13. I have carefully examined the decision to see whether there has been anything that could amount to an assessment of obstacles to integration on return to Bangladesh. Whilst the judge has cited extensively from the refusal decision, which does deal with this issue, the actual findings in the decision are relatively brief and do not address the difficulties which the appellants claim they would face on return to Bangladesh. I cannot say that the outcome of the appeal would necessarily have been the same had this issue been addressed adequately. I am driven to conclude that for this reason an otherwise carefully drafted decision is inadequate and thus in error of law.
14. The decision is also devoid of public interest considerations under s117B of the 2002 Act, which would itself be an error of law, though not one relied by the Secretary of State in any cross appeal.
15. Mr Butterworth also sought to rely on the delay of some 5 years between application and refusal, but that was not a ground of application for permission to appeal and I decline to address it further. It may be a matter that will be developed further on a rehearing of the appeal.
Remittal
16. When a decision of the First-tier Tribunal has been set aside, section 12(2) of the Tribunals, Courts and Enforcement Act 2007 requires either that the case is remitted to the First-tier Tribunal with directions, or it must be remade by the Upper Tribunal. The scheme of the Tribunals Court and Enforcement Act 2007 does not assign the function of primary fact finding to the Upper Tribunal.

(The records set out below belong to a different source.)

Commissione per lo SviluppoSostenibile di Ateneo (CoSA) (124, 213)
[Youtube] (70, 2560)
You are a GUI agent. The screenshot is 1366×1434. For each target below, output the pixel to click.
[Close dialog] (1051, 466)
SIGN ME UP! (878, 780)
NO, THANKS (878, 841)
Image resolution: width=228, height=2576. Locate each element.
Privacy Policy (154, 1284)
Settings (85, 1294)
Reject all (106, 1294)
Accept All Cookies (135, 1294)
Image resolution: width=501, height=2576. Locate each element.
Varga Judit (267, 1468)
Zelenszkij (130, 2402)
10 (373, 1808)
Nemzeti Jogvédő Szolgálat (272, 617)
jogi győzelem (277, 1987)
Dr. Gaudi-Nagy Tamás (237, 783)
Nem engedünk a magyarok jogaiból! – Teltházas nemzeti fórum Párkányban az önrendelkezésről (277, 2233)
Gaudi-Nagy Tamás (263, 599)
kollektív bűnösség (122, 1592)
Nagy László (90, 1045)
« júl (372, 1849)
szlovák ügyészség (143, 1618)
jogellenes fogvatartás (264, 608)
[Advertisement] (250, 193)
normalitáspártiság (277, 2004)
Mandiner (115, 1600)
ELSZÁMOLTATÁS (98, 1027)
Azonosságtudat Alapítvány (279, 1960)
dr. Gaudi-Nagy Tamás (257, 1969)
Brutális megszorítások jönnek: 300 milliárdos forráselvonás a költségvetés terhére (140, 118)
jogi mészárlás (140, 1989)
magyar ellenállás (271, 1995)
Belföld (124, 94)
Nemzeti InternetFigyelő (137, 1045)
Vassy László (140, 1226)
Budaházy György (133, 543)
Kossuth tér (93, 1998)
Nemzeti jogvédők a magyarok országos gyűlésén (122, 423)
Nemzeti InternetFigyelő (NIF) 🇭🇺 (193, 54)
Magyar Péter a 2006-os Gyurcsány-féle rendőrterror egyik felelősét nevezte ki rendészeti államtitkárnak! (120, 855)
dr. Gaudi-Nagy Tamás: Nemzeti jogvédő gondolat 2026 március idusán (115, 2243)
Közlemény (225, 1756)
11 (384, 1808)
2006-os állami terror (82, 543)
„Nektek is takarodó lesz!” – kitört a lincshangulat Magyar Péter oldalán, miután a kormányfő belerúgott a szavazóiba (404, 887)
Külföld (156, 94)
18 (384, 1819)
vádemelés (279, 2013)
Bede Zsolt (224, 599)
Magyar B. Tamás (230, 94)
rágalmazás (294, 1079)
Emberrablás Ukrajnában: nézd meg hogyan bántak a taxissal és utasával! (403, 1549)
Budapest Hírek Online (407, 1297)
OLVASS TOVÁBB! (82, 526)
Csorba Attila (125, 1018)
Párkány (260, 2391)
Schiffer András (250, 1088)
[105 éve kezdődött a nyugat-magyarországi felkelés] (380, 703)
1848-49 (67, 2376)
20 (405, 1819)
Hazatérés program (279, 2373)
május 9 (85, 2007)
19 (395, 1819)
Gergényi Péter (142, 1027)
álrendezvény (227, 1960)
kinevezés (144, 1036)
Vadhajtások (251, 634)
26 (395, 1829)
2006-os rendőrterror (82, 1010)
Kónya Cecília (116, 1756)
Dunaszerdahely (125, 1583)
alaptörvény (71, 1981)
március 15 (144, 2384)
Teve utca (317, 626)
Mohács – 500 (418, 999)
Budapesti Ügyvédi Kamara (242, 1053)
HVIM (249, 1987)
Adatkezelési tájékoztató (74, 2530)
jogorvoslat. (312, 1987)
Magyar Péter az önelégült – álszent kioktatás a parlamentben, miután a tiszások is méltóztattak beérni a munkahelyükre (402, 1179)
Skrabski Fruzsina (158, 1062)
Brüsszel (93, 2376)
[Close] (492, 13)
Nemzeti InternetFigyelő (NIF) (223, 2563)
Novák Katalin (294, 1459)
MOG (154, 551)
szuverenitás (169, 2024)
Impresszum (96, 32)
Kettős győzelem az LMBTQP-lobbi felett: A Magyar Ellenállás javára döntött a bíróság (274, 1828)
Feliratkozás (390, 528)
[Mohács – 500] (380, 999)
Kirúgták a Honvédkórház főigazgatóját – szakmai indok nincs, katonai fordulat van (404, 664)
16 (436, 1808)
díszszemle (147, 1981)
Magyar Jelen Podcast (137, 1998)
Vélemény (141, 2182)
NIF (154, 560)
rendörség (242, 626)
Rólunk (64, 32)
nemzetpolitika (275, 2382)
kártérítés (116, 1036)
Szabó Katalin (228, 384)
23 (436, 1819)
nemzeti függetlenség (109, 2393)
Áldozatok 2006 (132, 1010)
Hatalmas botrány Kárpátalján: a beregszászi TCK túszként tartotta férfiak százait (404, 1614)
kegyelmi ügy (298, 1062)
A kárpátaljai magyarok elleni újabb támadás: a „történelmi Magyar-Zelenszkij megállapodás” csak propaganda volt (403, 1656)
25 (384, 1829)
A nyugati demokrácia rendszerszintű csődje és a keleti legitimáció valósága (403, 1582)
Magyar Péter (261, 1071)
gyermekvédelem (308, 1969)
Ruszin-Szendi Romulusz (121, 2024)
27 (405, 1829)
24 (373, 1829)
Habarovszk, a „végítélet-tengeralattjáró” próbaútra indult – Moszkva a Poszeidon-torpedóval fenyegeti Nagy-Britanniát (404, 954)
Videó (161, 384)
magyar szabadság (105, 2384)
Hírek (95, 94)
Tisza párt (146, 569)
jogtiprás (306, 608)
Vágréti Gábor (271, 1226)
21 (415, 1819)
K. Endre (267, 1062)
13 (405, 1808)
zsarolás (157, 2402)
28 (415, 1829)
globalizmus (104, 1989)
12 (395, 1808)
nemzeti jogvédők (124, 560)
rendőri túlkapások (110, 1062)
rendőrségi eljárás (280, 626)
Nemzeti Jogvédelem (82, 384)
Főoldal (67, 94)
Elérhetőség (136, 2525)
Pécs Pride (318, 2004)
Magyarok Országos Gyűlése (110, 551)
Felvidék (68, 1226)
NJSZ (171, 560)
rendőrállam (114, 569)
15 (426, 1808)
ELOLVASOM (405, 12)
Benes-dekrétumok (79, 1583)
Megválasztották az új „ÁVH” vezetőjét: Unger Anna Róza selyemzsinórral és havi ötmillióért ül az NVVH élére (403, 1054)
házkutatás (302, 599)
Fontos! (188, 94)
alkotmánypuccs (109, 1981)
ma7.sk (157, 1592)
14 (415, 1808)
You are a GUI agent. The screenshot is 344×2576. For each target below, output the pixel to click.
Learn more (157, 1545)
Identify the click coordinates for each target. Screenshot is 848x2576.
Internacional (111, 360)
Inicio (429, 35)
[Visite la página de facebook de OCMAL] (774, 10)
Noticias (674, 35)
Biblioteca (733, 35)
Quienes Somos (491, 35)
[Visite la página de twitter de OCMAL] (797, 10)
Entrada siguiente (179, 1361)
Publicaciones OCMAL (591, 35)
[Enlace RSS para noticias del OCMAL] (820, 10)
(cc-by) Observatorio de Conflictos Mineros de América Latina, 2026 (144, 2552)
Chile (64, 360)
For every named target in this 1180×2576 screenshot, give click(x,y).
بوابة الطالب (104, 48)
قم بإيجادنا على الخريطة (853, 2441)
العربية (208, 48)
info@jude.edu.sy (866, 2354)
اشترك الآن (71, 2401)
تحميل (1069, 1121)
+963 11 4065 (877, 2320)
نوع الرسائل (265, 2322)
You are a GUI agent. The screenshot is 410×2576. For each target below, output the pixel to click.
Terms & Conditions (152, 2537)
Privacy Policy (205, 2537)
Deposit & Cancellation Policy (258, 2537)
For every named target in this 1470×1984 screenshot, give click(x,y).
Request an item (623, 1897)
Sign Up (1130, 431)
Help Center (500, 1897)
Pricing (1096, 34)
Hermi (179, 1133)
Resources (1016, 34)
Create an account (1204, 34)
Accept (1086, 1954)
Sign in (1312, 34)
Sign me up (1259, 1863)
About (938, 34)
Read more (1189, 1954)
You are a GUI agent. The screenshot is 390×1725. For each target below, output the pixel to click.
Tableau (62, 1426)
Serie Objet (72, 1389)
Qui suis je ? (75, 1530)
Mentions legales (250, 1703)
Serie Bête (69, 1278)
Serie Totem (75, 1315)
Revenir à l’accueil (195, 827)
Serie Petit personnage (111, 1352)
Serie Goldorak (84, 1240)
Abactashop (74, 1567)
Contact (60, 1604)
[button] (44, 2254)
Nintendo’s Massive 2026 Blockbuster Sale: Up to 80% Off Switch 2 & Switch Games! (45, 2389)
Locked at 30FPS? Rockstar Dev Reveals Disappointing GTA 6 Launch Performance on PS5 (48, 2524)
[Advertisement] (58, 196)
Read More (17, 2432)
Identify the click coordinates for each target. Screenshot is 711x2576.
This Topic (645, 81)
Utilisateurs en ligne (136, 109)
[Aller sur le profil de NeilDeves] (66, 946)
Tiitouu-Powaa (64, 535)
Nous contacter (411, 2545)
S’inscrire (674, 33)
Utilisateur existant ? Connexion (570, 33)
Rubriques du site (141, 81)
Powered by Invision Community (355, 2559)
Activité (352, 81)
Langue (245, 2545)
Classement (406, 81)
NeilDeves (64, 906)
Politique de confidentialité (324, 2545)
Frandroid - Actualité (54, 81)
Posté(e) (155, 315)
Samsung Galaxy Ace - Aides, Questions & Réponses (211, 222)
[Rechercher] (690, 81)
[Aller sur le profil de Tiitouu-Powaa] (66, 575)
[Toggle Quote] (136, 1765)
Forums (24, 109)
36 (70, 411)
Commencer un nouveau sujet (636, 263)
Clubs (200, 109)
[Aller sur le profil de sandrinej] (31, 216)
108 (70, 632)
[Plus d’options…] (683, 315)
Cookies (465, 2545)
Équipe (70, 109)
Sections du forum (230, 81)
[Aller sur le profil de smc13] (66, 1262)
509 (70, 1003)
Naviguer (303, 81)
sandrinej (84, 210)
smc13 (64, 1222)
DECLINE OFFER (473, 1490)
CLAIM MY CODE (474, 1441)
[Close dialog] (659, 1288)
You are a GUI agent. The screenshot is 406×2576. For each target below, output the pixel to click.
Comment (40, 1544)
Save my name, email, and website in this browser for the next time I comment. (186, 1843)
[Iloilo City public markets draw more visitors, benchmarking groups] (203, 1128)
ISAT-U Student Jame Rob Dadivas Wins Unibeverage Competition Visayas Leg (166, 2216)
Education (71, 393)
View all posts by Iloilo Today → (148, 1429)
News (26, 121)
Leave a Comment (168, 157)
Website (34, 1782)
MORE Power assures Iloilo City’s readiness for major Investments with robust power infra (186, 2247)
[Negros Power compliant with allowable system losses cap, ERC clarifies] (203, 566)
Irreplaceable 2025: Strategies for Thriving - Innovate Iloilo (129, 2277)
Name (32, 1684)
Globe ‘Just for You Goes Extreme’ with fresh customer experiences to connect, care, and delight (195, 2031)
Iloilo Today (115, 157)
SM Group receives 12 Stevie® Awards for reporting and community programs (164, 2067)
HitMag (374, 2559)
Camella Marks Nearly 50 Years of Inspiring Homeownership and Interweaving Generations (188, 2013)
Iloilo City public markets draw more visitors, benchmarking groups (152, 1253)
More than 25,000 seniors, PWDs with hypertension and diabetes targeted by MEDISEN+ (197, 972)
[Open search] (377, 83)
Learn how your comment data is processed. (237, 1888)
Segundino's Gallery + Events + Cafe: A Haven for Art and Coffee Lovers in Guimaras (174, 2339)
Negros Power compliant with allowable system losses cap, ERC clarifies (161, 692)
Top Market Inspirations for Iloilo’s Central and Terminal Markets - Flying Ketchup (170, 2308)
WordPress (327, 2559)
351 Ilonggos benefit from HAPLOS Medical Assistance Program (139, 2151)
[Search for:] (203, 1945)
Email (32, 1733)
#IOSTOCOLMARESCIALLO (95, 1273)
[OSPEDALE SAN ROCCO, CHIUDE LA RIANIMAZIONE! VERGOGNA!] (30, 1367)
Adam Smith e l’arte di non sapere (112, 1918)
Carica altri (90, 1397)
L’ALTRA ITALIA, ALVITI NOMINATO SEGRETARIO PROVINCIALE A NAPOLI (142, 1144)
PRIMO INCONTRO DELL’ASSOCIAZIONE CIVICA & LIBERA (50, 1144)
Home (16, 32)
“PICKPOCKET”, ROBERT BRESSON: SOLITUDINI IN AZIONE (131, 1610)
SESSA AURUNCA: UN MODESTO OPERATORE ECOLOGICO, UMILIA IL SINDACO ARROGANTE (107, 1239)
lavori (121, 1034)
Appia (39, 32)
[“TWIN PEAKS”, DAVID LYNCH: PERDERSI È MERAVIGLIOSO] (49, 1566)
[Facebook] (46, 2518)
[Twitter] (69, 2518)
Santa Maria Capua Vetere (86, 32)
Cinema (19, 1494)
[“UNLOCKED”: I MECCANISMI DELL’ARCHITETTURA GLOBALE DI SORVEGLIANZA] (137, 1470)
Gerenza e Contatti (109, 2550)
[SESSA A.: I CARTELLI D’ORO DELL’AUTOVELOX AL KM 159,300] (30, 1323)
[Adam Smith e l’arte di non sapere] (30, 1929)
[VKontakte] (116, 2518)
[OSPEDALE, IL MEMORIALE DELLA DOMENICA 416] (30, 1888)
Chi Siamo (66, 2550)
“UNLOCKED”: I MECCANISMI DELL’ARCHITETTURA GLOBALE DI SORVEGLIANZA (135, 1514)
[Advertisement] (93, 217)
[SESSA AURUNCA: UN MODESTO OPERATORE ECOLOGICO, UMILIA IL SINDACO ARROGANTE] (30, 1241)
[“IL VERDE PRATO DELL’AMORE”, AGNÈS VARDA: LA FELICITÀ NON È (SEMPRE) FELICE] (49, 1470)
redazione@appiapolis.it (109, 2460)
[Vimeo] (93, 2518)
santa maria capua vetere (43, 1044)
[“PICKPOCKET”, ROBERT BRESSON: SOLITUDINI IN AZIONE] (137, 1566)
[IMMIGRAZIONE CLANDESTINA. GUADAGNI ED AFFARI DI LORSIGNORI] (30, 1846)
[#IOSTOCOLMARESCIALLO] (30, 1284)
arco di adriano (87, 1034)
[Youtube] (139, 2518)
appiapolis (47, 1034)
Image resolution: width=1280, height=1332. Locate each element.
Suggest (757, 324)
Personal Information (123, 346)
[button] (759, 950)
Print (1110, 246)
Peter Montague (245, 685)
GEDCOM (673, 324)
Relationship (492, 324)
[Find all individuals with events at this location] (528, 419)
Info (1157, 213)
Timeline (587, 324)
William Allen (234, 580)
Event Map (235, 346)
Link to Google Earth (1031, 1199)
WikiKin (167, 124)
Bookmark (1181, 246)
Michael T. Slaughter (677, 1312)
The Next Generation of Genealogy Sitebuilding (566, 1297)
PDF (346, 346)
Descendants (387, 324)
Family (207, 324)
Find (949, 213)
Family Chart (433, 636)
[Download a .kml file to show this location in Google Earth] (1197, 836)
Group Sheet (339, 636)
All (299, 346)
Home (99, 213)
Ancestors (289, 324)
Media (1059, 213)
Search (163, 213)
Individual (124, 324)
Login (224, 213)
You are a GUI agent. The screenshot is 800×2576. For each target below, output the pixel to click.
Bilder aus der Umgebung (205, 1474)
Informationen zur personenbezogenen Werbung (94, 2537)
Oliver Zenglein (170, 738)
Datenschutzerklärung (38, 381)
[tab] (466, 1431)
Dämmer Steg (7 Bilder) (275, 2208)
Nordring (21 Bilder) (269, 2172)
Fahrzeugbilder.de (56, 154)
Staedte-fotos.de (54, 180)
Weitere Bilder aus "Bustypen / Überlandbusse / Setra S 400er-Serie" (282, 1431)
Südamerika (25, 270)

The error of law vitiates all all findings of fact and the conclusions from those facts, so that there has not been a valid determination of the issues in the appeal.
17. In all the circumstances, at the invitation and request of both parties to relist this appeal for a fresh hearing in the First-tier Tribunal, I do so on the basis that this is a case which falls squarely within the Senior President's Practice Statement at paragraph 7.2. The effect of the error has been to deprive the parties of a fair hearing and that the nature or extent of any judicial fact finding which is necessary for the decision in the appeal to be re-made is such that, having regard to the overriding objective in rule 2 to deal with cases fairly and justly, including with the avoidance of delay, I find that it is appropriate to remit this appeal to the First-tier Tribunal to determine the appeal afresh.
Conclusions:
18. The making of the decision of the First-tier Tribunal did involve the making of an error on a point of law such that the decision should be set aside.
I set aside the decision.
I remit the appeal to be decided afresh in the First-tier Tribunal in accordance with the attached directions.

Signed
Deputy Upper Tribunal Judge Pickup

Dated


Consequential Directions
19. The appeal is remitted to the First-tier Tribunal sitting at Taylor House;
20. The appeal is to be decided afresh with no findings of fact preserved;
21. The ELH is 3 hours;
22. An interpreter in Bengali (Sylheti) will be required;
23. The appeal may be listed before any First-tier Tribunal Judge, with the exception of Cooper;
Anonymity
I have considered whether any parties require the protection of any anonymity direction. No submissions were made on the issue. The First-tier Tribunal made an order pursuant to rule 13(1) of the Tribunal Procedure Rules 2014. Given the circumstances, I continue the anonymity order.
Fee Award Note: this is not part of the determination.
In the light of my decision, I have considered whether to make a fee award pursuant to section 12(4)(a) of the Tribunals, Courts and Enforcement Act 2007.
I have had regard to the Joint Presidential Guidance Note: Fee Awards in Immigration Appeals (December 2011).
I make no fee award.
Reasons: The outcome of the appeal remains to be decided.